* [Prompt 1]: According to the Come Back Safely article, how many businesses had signed the pledge at the time of publishing?
* [Prompt 2]: Do these statements agree with the Come Back Safely article? For each, answer yes or no and quote the deciding words. (a) The pledge was issued by Roswell mayor Lori Henry. (b) Local business owners have responded to the pledge only with support. (c) Bulloch Hall is among those that signed the pledge.
* [Prompt 3]: Extend the Come Back Safely article from where it stops.
:: Text block
Come Back Safely

Roswell mayor Lori Henry issued the Come Back Safely pledge as a way to encourage Roswell residents and businesses to social distance, wear a mask and take other safety precautions.

A pledge meant to encourage Roswell business and residents to social distanced and wear a mask is garnering both criticism and support from local business owners.

Roswell mayor Lori Henry issued the Come Back Safely pledge as a way to encourage Roswell residents and businesses to social distance, wear a mask and take other safety precautions. At the time of publishing, 50 businesses and 70 community members have signed the pledge, including North Fulton Community Charities, Deep Roots Wine Market, Bulloch Hall and Roswell Inc.

“The Come Back Safely pledge is a promise that anyone who lives, works, and plays in Roswell can take to assure their neighbors and the broader community that they will take necessary precautions like washing or sanitizing hands, following physical-distancing guidelines, wearing face coverings/masks, and staying home when feeling ill,” Henry said. “By communicating a shared responsibility and commitment to safety and compliance, we can work together to help cultivate a greater sense of care and confidence in public environments.”
::::
:: Listed entries
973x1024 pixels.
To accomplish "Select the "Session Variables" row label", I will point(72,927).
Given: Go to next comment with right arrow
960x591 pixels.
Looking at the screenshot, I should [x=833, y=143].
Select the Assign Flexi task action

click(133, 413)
::::
* [Reply 1]: 50 businesses had signed it.

* [Reply 2]:
(a) Yes: "Roswell mayor Lori Henry issued the Come Back Safely pledge"
(b) No: "is garnering both criticism and support from local business owners"
(c) Yes: "including North Fulton Community Charities, Deep Roots Wine Market, Bulloch Hall and Roswell Inc."

* [Reply 3]:
The pledge states:

“As we reopen our doors or begin offering expanded service, my staff and I are committed to acting in accordance with the recommendations of the public health authorities to help mitigate the spread of COVID-19. Following guidelines provided by the CDC and Georgia Department of Public Health, I hereby declare that we will take the following steps:

♦ Wash hands frequently & have hand sanitizer available

♦ Wear face coverings when interacting with guests

♦ Follow physical-distancing & capacity guidelines

♦ Follow CDC standards of cleaning & sanitation

♦ Conduct wellness screenings of employees

♦ Train employees on COVID-19 safety procedures”

While the pledge was releases last week, many Roswell businesses have already committed to COVID-19 safety procedures.

“Restaurants have long been subject to more stringent health and safety standards than most businesses, and I’d pledged to go beyond those strict requirements months ago,” Table and Main, Osteria Mattone and Coalition Food and Beverage owner Ryan Pernice said. “That’s why today you’ll see my entire staff in masks, ample space between indoor tables (which have remained generously spaced apart per the Gov’s initial capacity restrictions by our own volition), and other physical investments we’ve made such as “no pull” handles on bathroom doors and touch-free sink faucets.”

Pernice said staff has also enhanced air filtration and increased weekly professional cleaning.

“I applaud the Mayor for taking this seriously and passing the pledge,” Pernice said. “I think that’s a great step.”

However, the pledge has drawn criticism from some who think it is not enough.

“The pledge is a political move that none of the offenders will take seriously, and likely even provides “license” to those offenders to continue operating as they have,” Shanghai Street Food and Bar owner Aaron Smith said. “Its like asking school bullies to be nice and they say “okay” only to bully some more.”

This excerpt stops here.